Who: Grayson Wilkes and Ophelia Llewellyn
What: It's not a date. Really.
Where: Nello's (in Hogsmeade) ... May 1978
When: Saturday Evening
Rating: PG-ish?
Don't judge her. So what if she actually wanted to take Grayson up on his dinner... thing (she was determined not to think of it as a date because that was wrong and--) and get out of the castle? So what if she'd told Smeth that it was her uncle she was going to go see? In all honestly, she didn't want to be around her boyfriend on her birthday, because if they started to argue today, she would just--it wouldn't be good.

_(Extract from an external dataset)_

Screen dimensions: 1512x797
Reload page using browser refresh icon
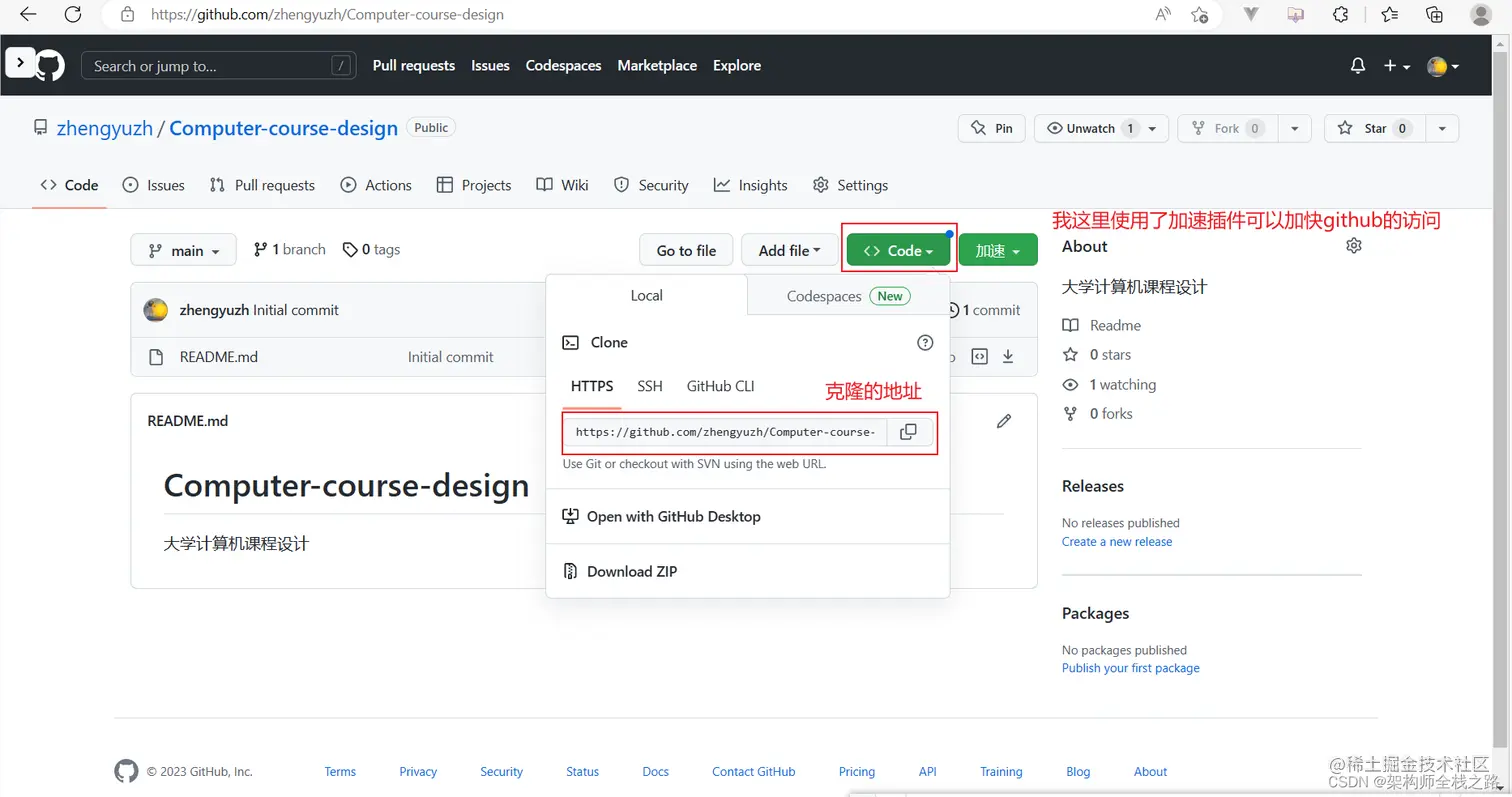[x=73, y=15]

And she should get to do what she wanted today and what she wanted was to see her ex-fiancée for dinner.Yeah, it was a little messed up.As Lia came up on the restaurant, wearing the dress he'd bought her (and Merlin, it was gorgeous), she spotted Grayson just outside. She took a visible deep breath, halting for a second, before approaching him. This was not a date. "Good evening, Mister Wilkes."
Of course it wasn't a date. It wasn't a date because Grayson offered his arm to her in order to take her into the restaurant and even managed a mostly-sincere smile when he caught sight of her. She looked lovely in the dress, but that was only because it had been expensive and all expensive things looked nice on reasonably fit women, right? Right. "Good evening, Miss Llewellyn." Once the reservations had been cleared up at the front of the restaurant, they were led to a table. Yes, it was one of those restaurants where the woman's menu didn't have prices. "I trust you fare well."

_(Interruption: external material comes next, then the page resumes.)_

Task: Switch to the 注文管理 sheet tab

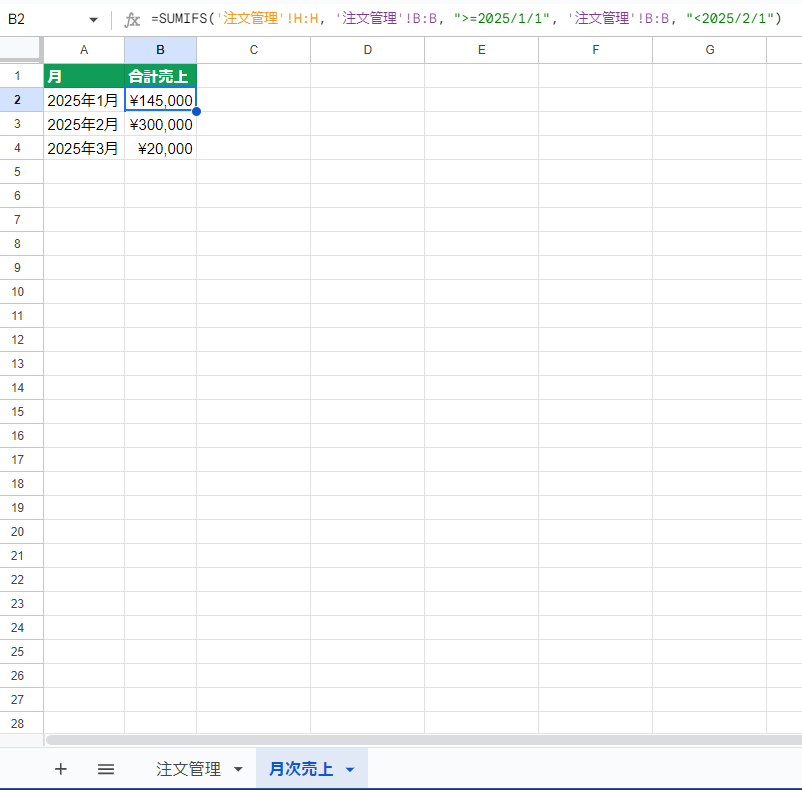Action: tap(188, 769)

"As well as can be expected," she replied. They dripped with high class, the menus--but she wouldn't expect anything less from him. She looked around a moment... the whole restaurant was beautiful, and reminded her vaguely of a place in Wales that she and her family frequented; or at least up until four months ago. "And you?"
The conversation was stiffly formal, but it was better that way, she told herself. It was better to be uncomfortable than to actually be insinuating that this was something that it wasn't--because it totally wasn't. This was not not not a date. Still.

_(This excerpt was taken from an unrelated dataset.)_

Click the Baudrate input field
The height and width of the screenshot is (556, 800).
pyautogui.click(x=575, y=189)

Despite the fact that when he went to order wine, he looked expectantly over to Ophelia. "What would you care for?" It wasn't often that he asked someone else what they might like, but he supposed since it was her birthday he should offer. Yes, that was the reason. He kept her present in his pocket for the moment, feeling as if he should leave that for later. True, their conversation was awkward, but that was largely because he didn't want to rush into anything ridiculous. "I certainly cannot complain."
Ophelia thought for a moment, calling upon her recollection of types of wines, and had on the tip of her tongue quickly a less-than-expensive, less-than-fancy name. Like one she'd order with Smeth... but Grayson would not appreciate that--actually, she figured he probably could complain. You didn't just drink any old wine when you had the money not to. Instead, a hardly concealed smirk playing on her lips, she decided to test him a bit. "The Chateau Margaux," she said, her voice complete with pretentiousness.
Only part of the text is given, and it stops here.